A man is walking in the north-east direction and wind appears to blow from north. If the man doubles his speed, wind appears at angle arccot 2 east of north. Find the actual direction of the wind.
The wind comes from the west. You can check that it works; anyway, here is how I found this out:
Let us denote by $\displaystyle \vec{w}={w_E\choose w_N}$ and $\displaystyle \vec{v}={\alpha \choose \alpha}$ the respective speeds of the wind and the man, in an orthonormal basis $\displaystyle (\vec{e}_E,\vec{e}_N)$ (E for east, N for north). Since the man goes NE, both components of $\displaystyle v$ are equal to some positive $\displaystyle \alpha$.
We know that the relative speed, i.e. the vector $\displaystyle \vec{w}-\vec{v}={w_E-\alpha\choose w_N-\alpha}$, is along the N direction, hence the E component is zero: $\displaystyle w_E=\alpha$.

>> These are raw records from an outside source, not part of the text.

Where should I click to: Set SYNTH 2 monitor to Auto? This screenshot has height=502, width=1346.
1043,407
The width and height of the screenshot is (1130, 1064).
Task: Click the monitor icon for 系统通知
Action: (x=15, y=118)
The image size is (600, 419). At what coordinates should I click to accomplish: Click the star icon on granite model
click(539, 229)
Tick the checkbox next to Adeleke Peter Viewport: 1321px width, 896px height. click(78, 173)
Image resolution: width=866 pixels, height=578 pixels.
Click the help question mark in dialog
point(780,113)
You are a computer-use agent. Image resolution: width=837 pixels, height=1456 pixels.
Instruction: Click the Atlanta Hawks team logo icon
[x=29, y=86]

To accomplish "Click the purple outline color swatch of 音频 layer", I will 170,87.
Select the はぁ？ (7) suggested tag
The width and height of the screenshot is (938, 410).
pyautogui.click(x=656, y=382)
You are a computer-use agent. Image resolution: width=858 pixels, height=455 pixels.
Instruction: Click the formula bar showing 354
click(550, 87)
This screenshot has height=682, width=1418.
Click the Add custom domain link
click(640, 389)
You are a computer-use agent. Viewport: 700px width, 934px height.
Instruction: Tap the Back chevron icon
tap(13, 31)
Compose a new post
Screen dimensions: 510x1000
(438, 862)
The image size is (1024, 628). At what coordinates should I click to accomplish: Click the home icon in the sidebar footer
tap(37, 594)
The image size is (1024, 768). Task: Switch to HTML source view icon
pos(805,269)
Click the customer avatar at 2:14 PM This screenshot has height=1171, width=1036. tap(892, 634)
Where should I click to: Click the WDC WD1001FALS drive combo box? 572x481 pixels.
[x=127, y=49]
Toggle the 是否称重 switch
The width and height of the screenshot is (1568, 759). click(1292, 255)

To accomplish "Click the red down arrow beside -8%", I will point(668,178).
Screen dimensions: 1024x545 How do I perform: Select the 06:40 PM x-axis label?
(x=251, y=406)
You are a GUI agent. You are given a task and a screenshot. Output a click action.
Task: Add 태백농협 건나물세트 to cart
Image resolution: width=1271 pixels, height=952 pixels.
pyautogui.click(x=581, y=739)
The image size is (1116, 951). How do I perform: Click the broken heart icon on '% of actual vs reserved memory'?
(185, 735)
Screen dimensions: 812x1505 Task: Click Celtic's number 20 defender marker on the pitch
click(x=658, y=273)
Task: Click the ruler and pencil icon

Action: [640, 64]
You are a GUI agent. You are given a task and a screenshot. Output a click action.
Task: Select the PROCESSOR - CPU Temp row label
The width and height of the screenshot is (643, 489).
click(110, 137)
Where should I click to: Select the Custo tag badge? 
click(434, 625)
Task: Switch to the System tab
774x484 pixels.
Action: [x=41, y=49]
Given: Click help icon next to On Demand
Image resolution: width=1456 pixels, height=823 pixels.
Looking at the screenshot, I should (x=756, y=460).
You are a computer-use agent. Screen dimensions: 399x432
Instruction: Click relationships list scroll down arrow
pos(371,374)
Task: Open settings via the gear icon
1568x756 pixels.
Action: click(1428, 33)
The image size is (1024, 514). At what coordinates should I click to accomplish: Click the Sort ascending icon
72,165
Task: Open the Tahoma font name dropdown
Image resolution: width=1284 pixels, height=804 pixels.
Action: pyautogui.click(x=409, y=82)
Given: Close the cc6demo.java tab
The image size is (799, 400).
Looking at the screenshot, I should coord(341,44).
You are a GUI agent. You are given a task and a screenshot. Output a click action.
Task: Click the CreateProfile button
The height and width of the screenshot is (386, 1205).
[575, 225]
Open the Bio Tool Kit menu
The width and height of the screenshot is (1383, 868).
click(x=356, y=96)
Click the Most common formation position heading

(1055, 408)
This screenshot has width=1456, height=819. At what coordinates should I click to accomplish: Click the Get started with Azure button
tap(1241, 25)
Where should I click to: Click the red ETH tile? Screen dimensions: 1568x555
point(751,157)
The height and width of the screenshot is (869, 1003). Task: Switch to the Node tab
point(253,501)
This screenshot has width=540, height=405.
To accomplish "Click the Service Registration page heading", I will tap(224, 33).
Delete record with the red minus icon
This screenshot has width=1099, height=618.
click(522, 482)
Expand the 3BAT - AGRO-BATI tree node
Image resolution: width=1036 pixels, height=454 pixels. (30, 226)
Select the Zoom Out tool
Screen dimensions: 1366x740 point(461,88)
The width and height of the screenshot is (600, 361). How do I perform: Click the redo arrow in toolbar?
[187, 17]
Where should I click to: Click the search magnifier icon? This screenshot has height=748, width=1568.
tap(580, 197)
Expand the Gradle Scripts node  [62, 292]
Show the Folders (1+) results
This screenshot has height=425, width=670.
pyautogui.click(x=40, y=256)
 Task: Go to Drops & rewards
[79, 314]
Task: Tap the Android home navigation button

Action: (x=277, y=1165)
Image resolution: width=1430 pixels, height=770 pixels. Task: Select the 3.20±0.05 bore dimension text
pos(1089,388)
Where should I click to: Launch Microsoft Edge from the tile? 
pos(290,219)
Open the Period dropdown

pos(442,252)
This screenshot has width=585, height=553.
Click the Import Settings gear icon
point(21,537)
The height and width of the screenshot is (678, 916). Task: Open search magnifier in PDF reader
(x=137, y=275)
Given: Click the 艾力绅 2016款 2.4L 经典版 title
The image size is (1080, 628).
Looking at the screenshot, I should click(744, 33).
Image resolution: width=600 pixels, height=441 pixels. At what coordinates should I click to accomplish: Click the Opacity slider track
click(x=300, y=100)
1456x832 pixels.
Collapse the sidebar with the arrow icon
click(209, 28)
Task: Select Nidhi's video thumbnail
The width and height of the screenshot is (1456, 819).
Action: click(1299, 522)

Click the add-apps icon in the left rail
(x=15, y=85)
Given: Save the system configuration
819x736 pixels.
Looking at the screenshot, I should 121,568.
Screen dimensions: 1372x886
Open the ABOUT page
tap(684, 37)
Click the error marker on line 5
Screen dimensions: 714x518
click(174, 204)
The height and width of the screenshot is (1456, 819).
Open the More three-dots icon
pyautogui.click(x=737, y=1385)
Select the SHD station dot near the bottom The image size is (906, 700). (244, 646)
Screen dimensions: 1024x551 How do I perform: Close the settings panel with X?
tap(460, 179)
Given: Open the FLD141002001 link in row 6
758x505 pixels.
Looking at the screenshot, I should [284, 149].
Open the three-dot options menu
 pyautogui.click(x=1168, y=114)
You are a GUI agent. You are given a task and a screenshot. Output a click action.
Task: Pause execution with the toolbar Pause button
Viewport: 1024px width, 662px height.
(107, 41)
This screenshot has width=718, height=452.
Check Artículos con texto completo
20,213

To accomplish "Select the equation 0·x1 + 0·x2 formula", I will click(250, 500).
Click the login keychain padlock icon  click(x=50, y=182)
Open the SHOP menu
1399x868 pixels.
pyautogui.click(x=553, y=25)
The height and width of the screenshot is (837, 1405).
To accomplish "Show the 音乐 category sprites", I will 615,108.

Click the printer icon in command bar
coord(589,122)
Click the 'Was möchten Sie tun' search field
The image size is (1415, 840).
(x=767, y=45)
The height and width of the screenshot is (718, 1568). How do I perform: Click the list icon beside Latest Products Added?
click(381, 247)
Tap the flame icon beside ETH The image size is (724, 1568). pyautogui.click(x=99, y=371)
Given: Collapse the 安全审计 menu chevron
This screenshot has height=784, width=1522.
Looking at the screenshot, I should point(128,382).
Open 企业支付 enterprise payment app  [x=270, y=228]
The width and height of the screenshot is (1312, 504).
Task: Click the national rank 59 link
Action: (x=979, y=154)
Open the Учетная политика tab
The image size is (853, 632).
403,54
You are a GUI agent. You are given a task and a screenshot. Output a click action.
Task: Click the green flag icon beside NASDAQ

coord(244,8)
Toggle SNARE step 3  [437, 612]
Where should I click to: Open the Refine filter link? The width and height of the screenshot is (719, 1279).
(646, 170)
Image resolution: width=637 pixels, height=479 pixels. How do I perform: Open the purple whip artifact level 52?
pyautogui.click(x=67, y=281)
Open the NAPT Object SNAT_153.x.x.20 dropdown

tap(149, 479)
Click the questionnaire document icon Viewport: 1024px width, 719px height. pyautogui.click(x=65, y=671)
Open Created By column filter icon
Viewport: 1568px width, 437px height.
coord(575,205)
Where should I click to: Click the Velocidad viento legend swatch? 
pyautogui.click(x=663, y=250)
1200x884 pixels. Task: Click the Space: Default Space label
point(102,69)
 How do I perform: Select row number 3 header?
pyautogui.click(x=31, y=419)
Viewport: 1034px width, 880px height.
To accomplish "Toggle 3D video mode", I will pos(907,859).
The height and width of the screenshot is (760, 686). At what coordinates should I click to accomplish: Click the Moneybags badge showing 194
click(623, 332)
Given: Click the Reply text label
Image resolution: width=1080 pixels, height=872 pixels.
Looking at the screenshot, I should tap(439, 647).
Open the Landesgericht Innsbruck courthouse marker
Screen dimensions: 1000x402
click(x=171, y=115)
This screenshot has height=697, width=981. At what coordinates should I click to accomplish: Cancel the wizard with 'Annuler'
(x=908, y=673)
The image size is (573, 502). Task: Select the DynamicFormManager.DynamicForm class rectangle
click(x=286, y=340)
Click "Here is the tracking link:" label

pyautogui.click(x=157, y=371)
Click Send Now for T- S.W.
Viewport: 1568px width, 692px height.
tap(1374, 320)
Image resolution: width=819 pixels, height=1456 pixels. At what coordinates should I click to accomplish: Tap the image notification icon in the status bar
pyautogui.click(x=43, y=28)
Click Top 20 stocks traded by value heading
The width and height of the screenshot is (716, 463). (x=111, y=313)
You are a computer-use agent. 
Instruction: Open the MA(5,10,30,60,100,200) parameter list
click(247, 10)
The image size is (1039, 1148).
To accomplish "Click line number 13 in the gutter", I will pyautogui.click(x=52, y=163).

Then we are told that the vector $\displaystyle \vec{w}-2\vec{v}={w_E-2\alpha\choose w_N-2\alpha}$ is (positively) colinear with $\displaystyle -{1\choose 2}$. This is the content of the statement about "arccot 2" (draw a right triangle with perpendicular sides of length 1 and 2; the least angle measures $\displaystyle {\mathop{arccot}}(2)$). As a consequence, $\displaystyle \frac{w_N-2\alpha}{w_E-2\alpha}=2$. Replace $\displaystyle \alpha$ by $\displaystyle w_E$ (as seen above), to get $\displaystyle 2-\frac{w_N}{w_E}=2$, hence $\displaystyle w_N=0$.
Finally, $\displaystyle \vec{w}={\alpha\choose 0}$ (the same $\displaystyle \alpha$ as in $\displaystyle \vec{v}$), and $\displaystyle \alpha>0$, which means that the wind comes from the west.
I hope my explanations are clear.
Laurent.